I've been living with my girlfriend Abby for about 3 months now, and aside from a few adjustment pains, it's going great! I love coming home to her flowing auburn hair, glowing smile and huge brown doe eyes. I love working out with her, chilling at home on the couch with her, adventuring in new places and exploring every inch of her in bed.
A few months ago, I asked her just out of curiosity over pillow talk what she would do with me if I were ever purged and she found me. And I'll never forget her answer. She actually looked me dead in the eye and went "foot pet."
"Grosssss" I said half smiling, thinking it was a playful joke. But she responded with a serious look in her eye.
"So? Tinies aren't people anymore right? I love you and I'd be super sad to lose you but what would you want me to do? Carry your tiny body around in my cleavage forever? What happens when I get a new boyfriend since its not like I can have a future with a tiny. I know I'd get jealous if he had his ex-girlfriend on his junk all the time. So then at best I'd either have to sell you or keep you in some drawer or something. And tinies are so freakin rare that would just be a huge waste. You know better than anyone how sore my feet get at work and working out all the time and stuff."
She rubbed her clammy bare foot on my leg playfully as we cuddled in bed.
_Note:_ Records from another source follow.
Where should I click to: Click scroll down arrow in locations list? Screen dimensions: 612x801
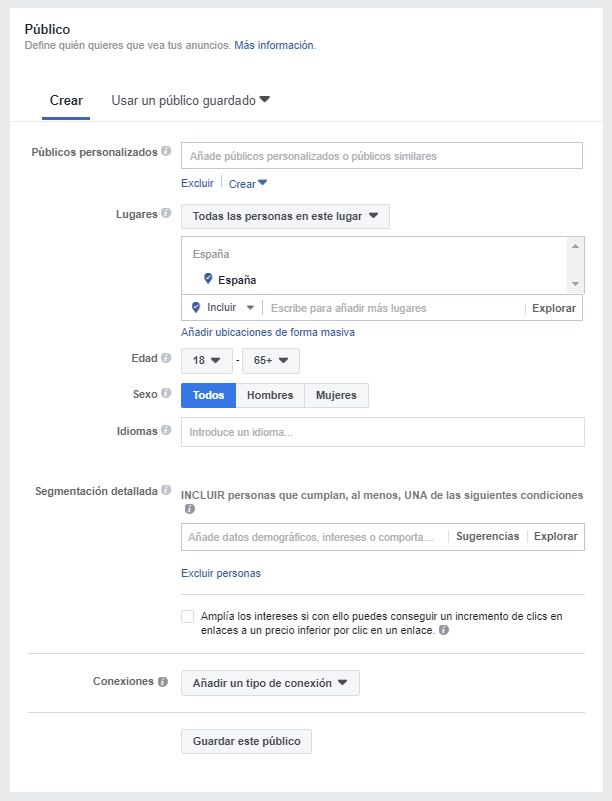coord(576,284)
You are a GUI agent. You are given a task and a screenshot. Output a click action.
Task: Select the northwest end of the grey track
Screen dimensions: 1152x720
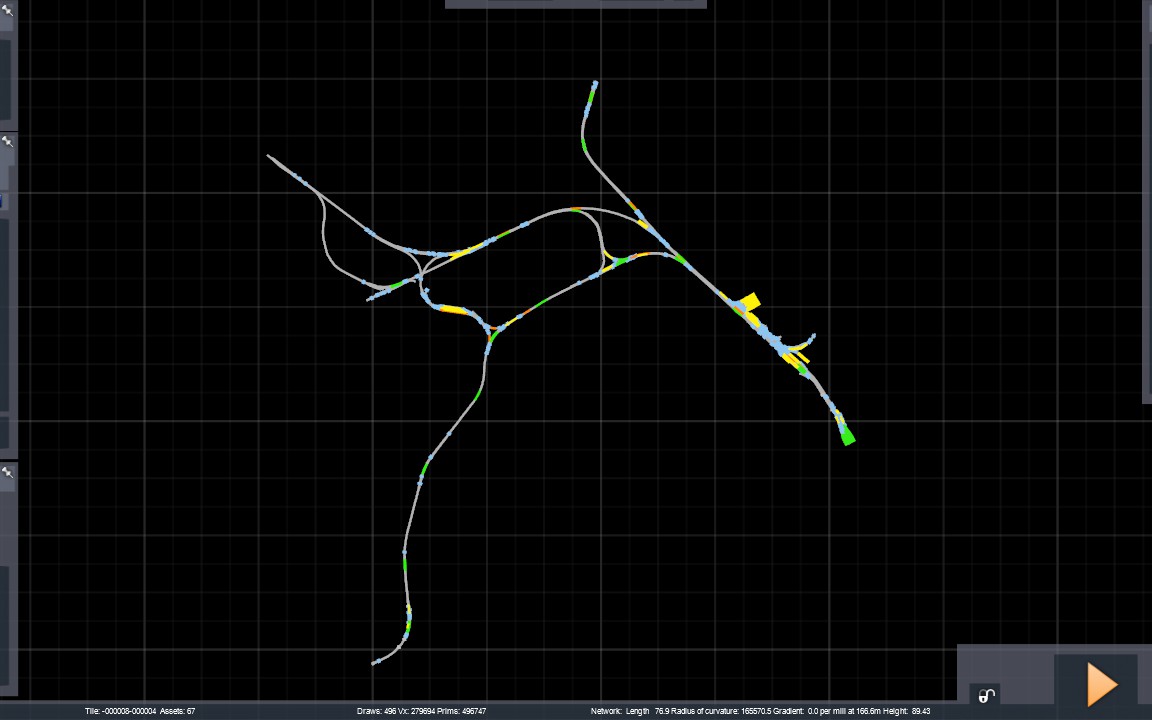point(270,156)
"So really it only makes sense if I managed to get my hands on a tiny, it would go straight under my foot, no matter who it was. Sorry. But it's not like it'll ever happen, any more than you getting struck by lightning! So don't worry about it!"
Shortly after that little back and forth we started making out and enjoyed passionate sex. I fell asleep soon after, trying not to think about what she had said too much as her old neon yellow running shoes pierced my vision from the corner of the room.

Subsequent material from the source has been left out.